Linda Anderson appeals the summary judgment entered in favor of State Farm Insurance Co. We affirm.

The “regular use” exclusions at issue apply to passengers. See, e.g., Sears v. Grange Ins. Ass’n, 111 Wash.2d 636, 762 P.2d 1141, 1142-43 (1988), overruled on other grounds, Butzberger v. Foster, 151 Wash.2d 396, 89 P.3d 689 (2004). We think the state supreme court would not require control of the vehicle, as Anderson contends; rather, it would apply the Butzberger factors. 89 P.3d at 697. Under them, MA was “using” her mother’s car. This being so, there is no dispute that MA’s use was regular.
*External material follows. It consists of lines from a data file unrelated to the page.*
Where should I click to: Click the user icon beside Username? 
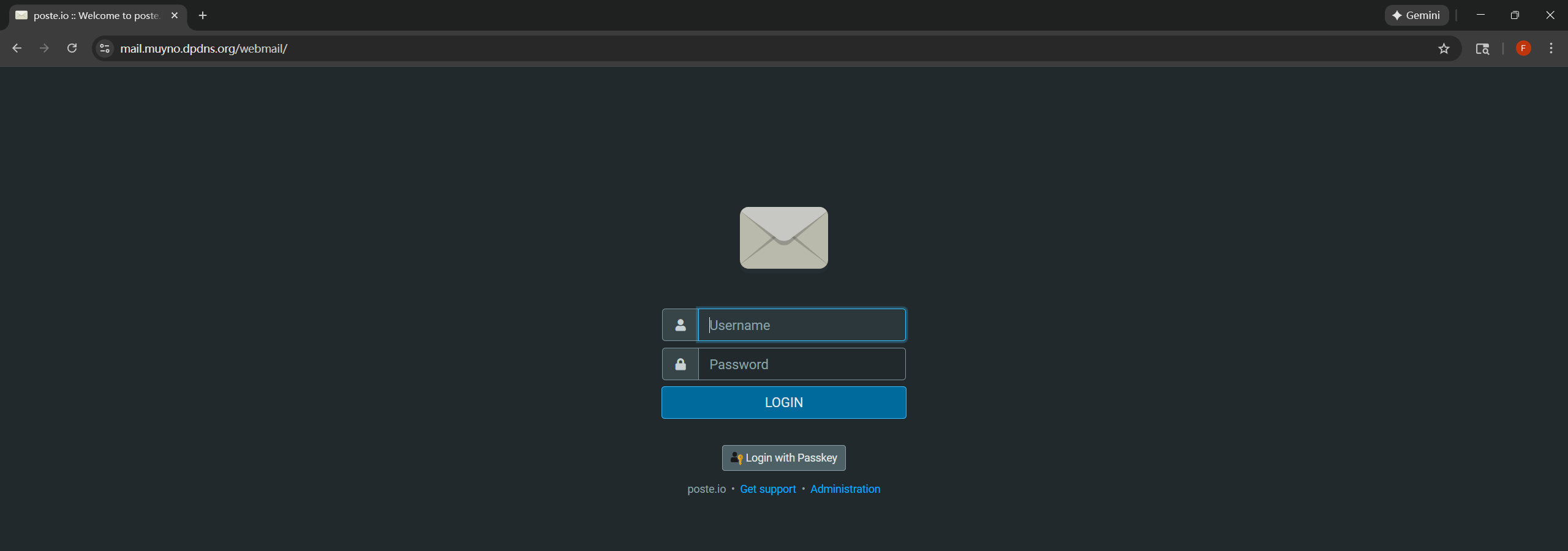click(x=680, y=325)
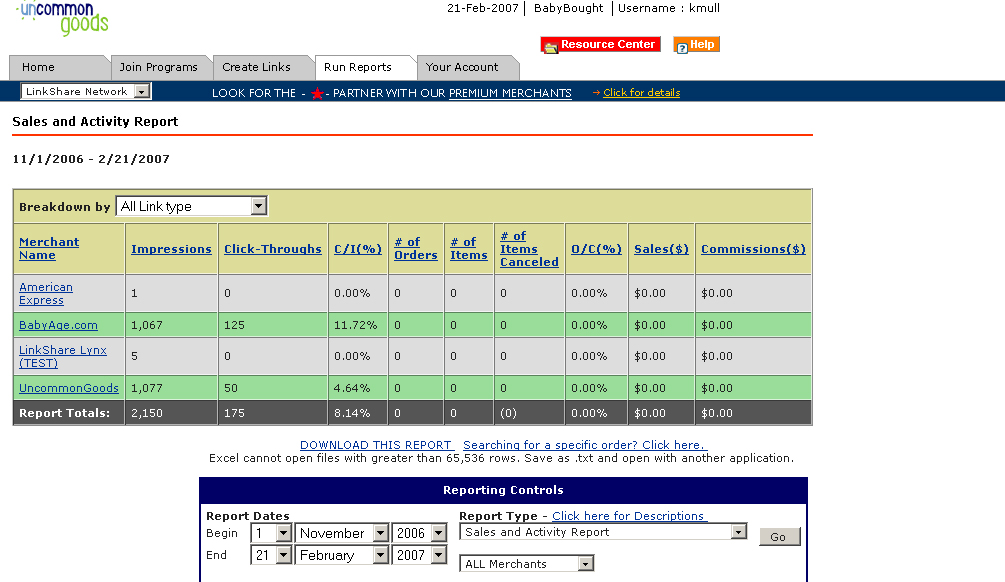The height and width of the screenshot is (582, 1005).
Task: Switch to the Create Links tab
Action: 257,68
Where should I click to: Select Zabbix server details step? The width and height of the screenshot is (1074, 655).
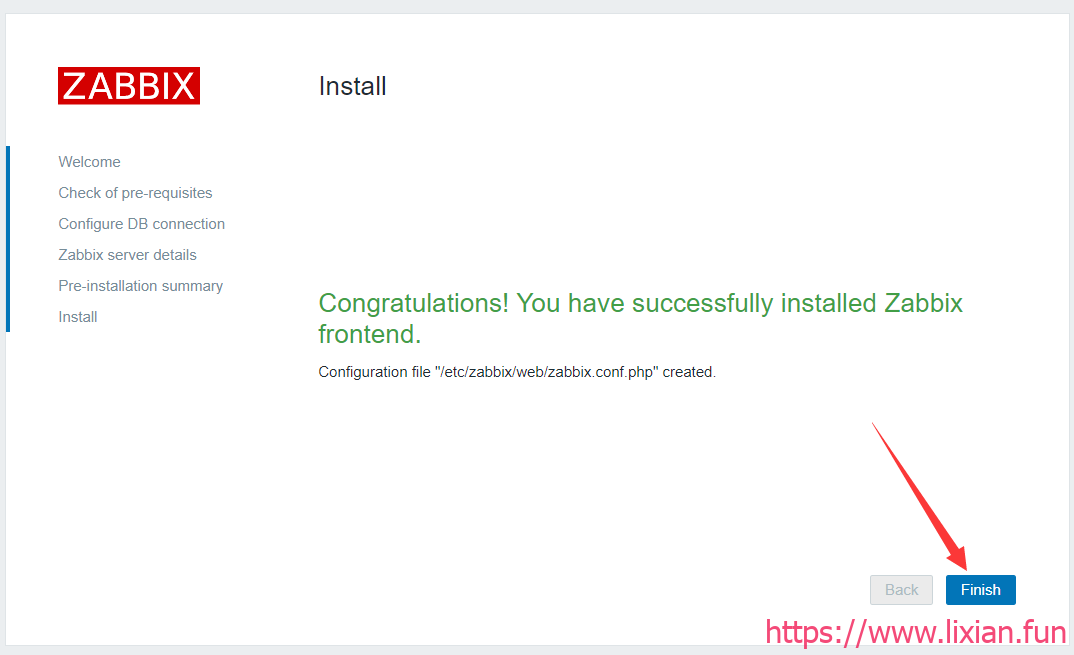pos(127,255)
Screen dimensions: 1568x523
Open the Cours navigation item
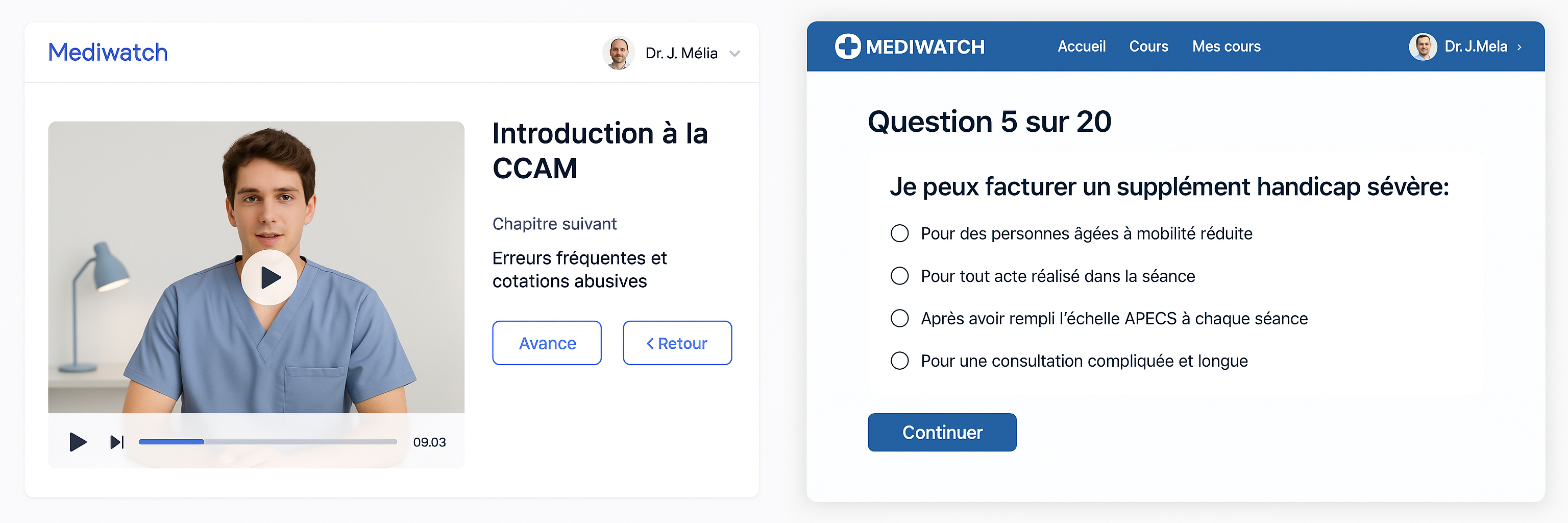pos(1148,47)
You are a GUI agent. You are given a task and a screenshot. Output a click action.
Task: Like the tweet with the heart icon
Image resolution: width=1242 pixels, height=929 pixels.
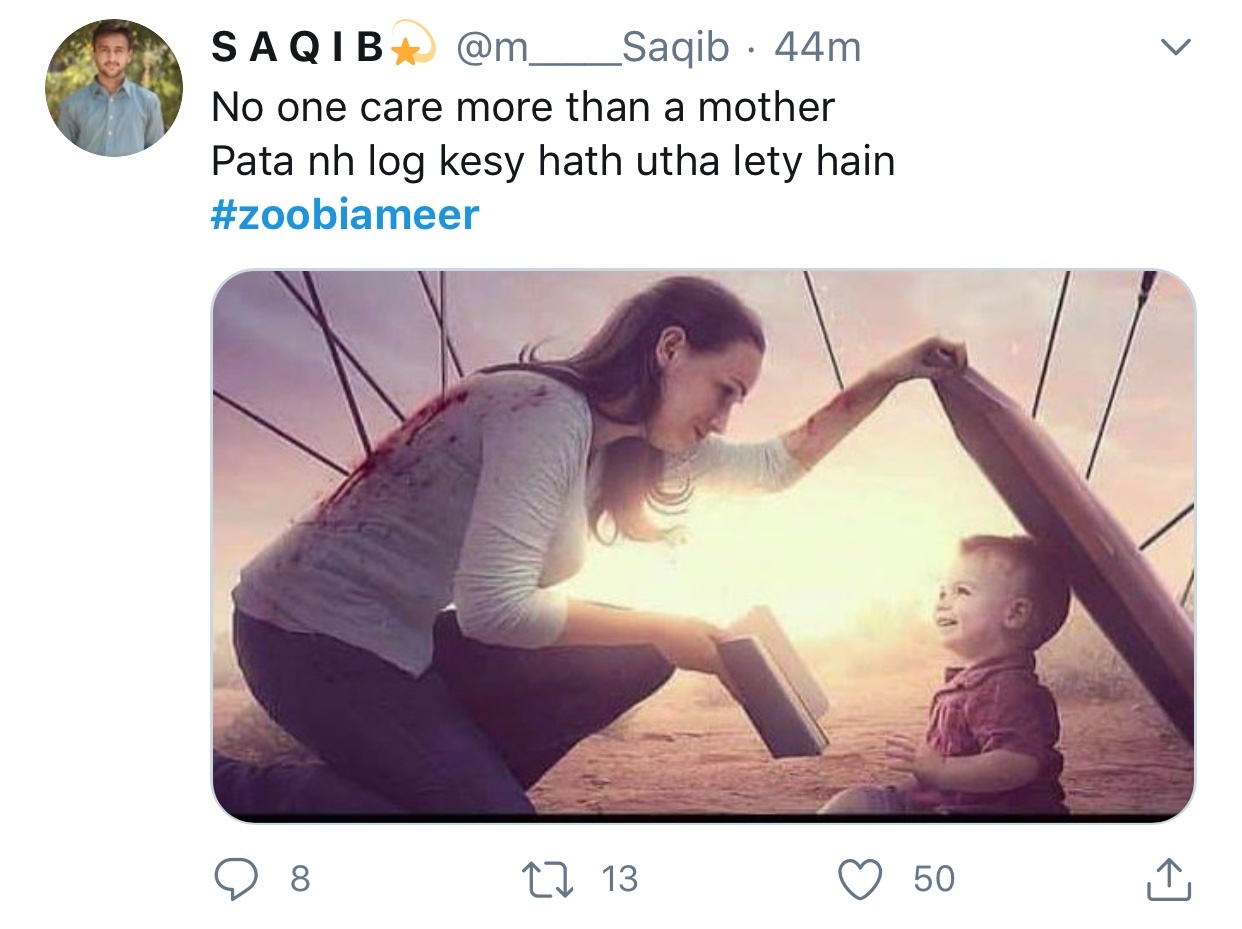click(x=861, y=880)
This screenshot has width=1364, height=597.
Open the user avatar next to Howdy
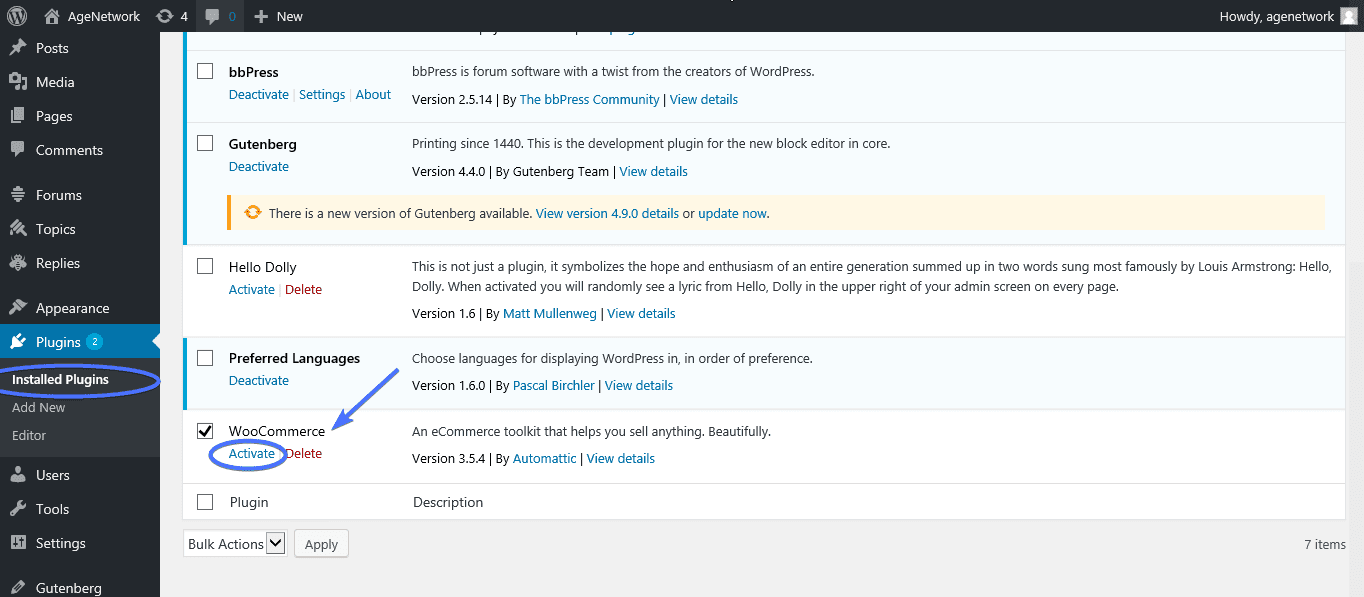coord(1348,16)
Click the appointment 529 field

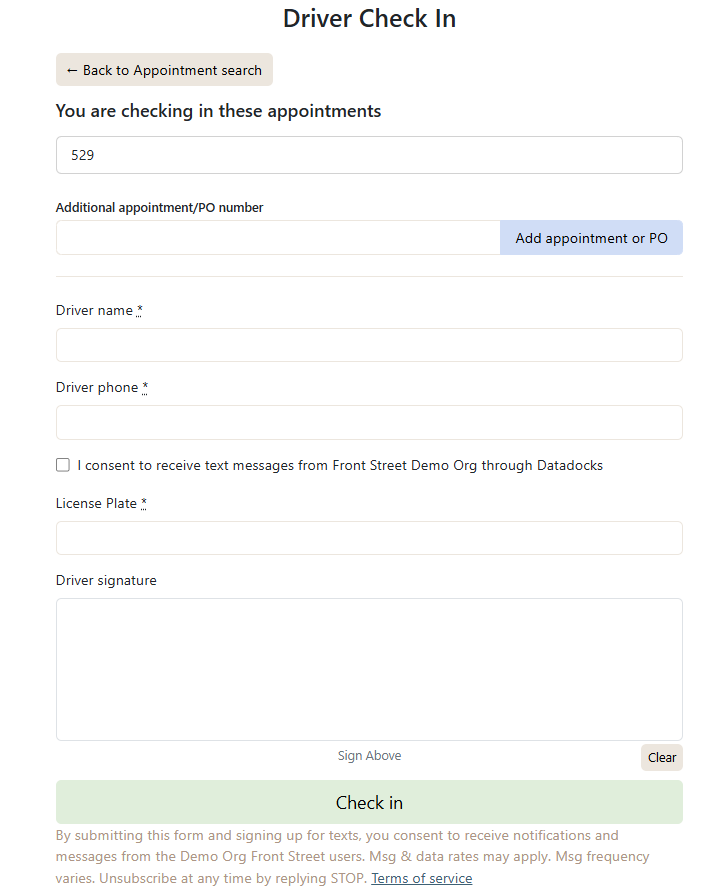tap(369, 155)
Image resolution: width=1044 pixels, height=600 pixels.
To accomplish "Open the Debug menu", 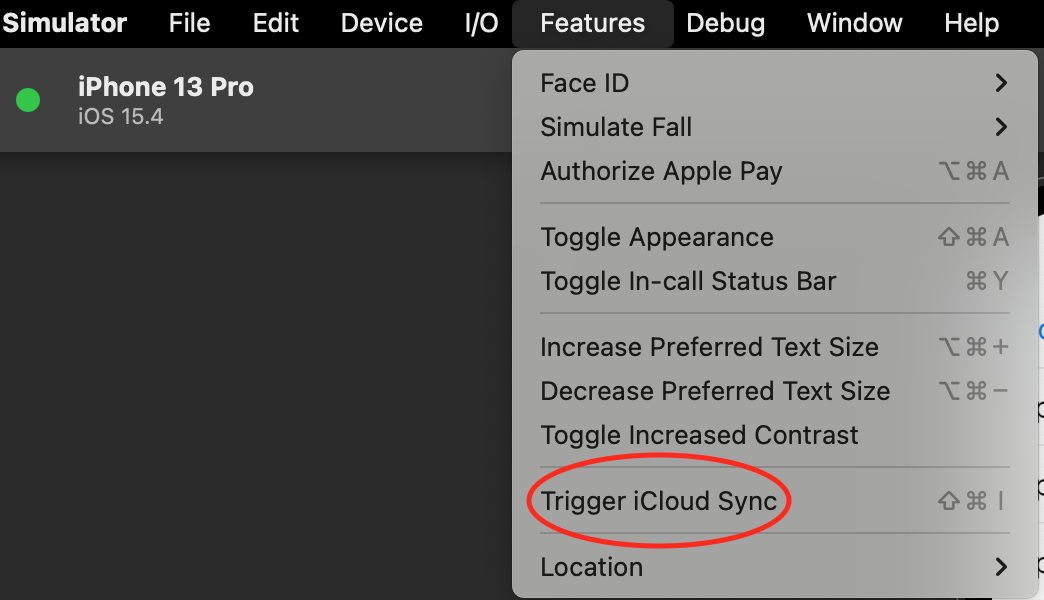I will coord(726,23).
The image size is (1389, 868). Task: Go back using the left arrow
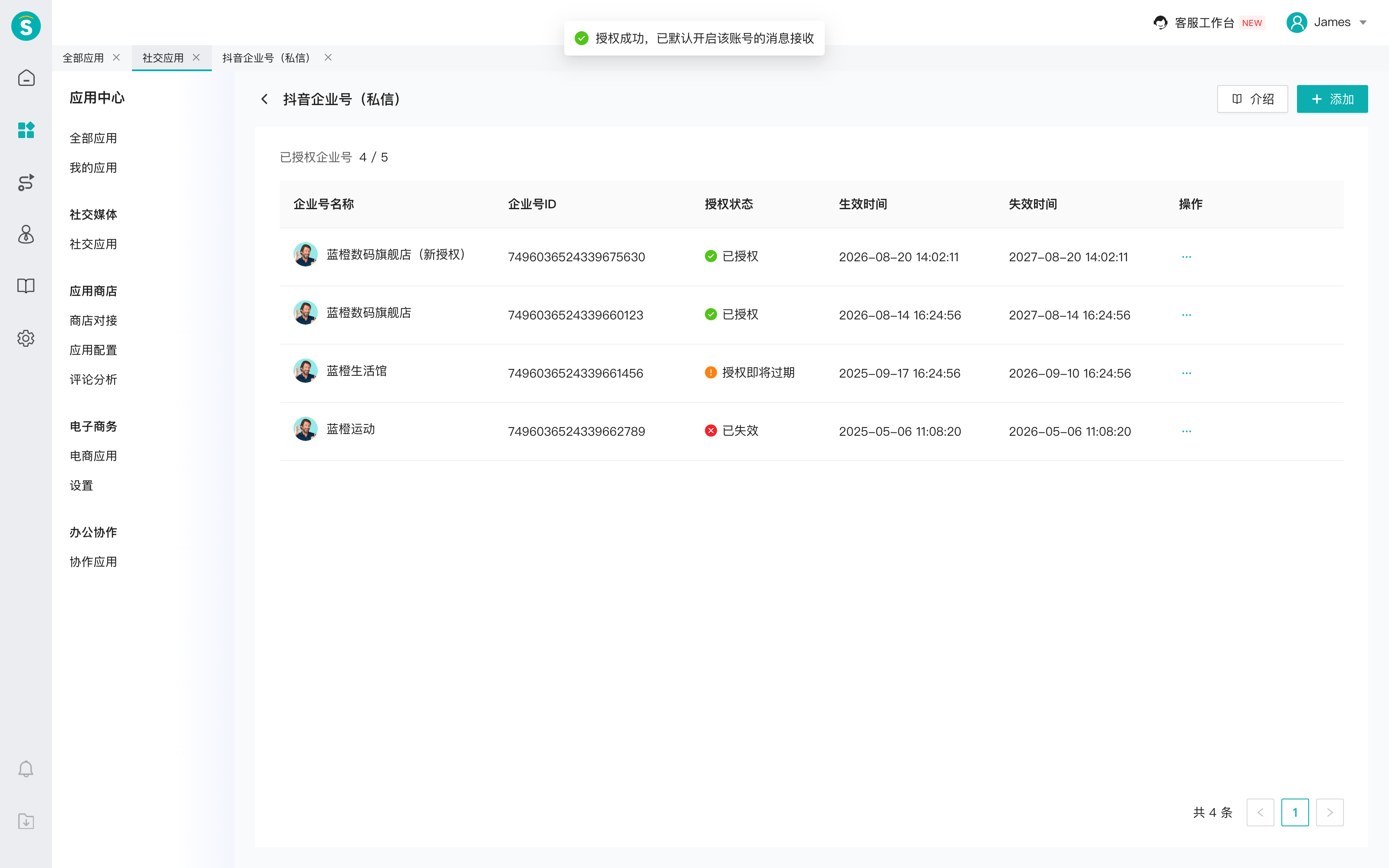tap(264, 99)
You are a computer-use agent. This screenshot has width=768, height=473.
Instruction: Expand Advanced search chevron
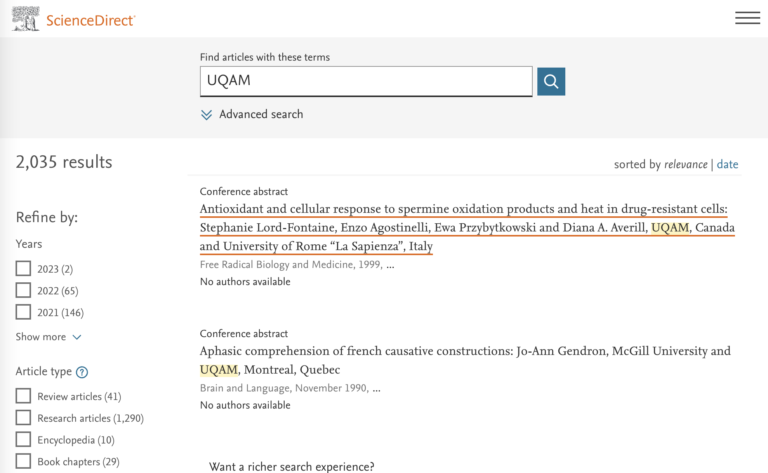(207, 115)
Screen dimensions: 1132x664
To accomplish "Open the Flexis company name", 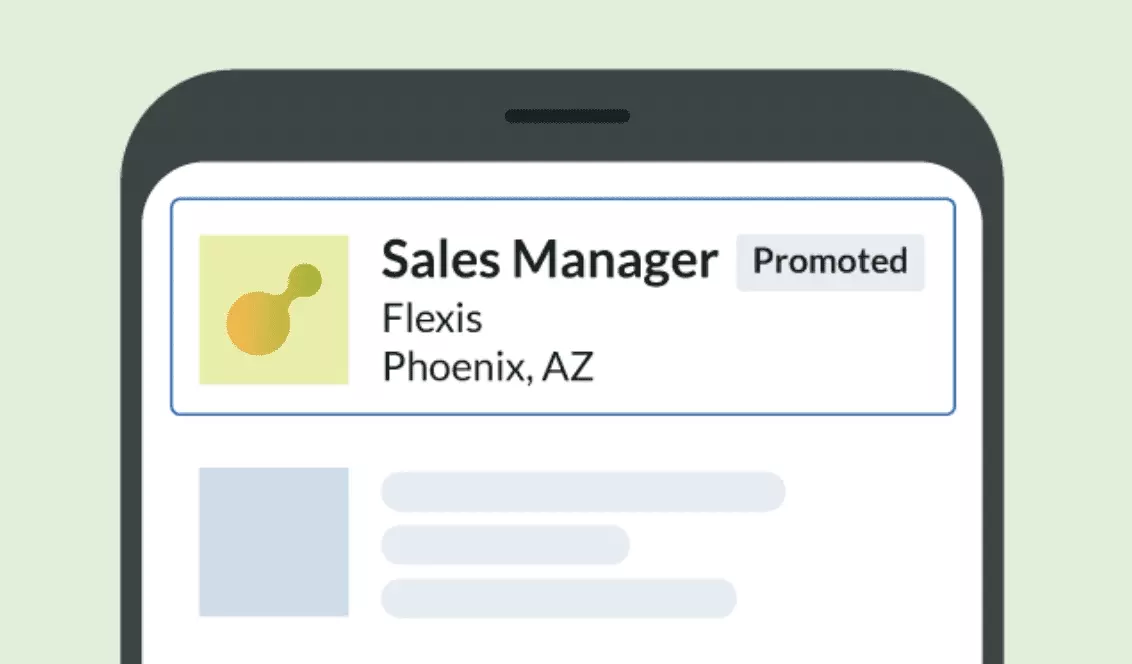I will pos(432,319).
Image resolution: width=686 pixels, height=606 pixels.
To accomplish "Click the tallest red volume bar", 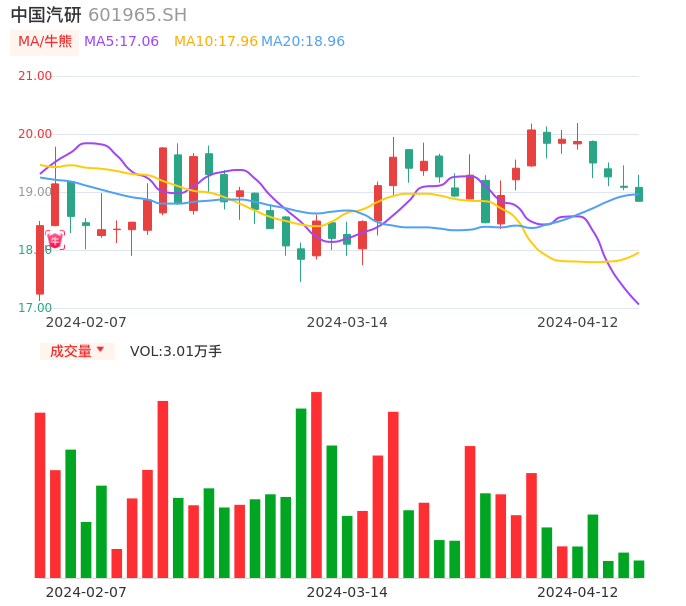I will pos(316,485).
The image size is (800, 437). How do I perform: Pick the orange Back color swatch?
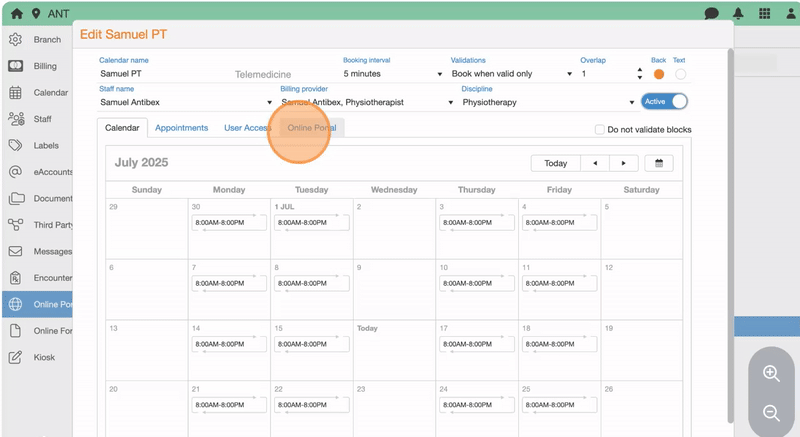(x=658, y=74)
The clauses themselves are clear and unambiguous. Hall v. State Farm Mut. Auto. Ins. Co., 133 Wash.App. 394, 135 P.3d 941, 944 (2006) (citing cases). While the facts here are particularly unfortunate, applying the exclusions does not offend public policy. Both exclusions are consistent with Washington statutory law, Wash. Rev.Code § 48.22.030(2), as well as the purpose of “regular use” exclusions. Hall, 135 P.3d at 944 (describing the purpose as “to provide coverage for isolated use of a vehicle without requiring the insured to pay an additional premium to insure that vehicle”); see Barth v. Allstate Ins. Co., 95 Wash.App. 552, 977 P.2d 6,11 (1999).

AFFIRMED.

This disposition is not appropriate for publication and is not precedent except as provided by 9th Cir. R. 36-3.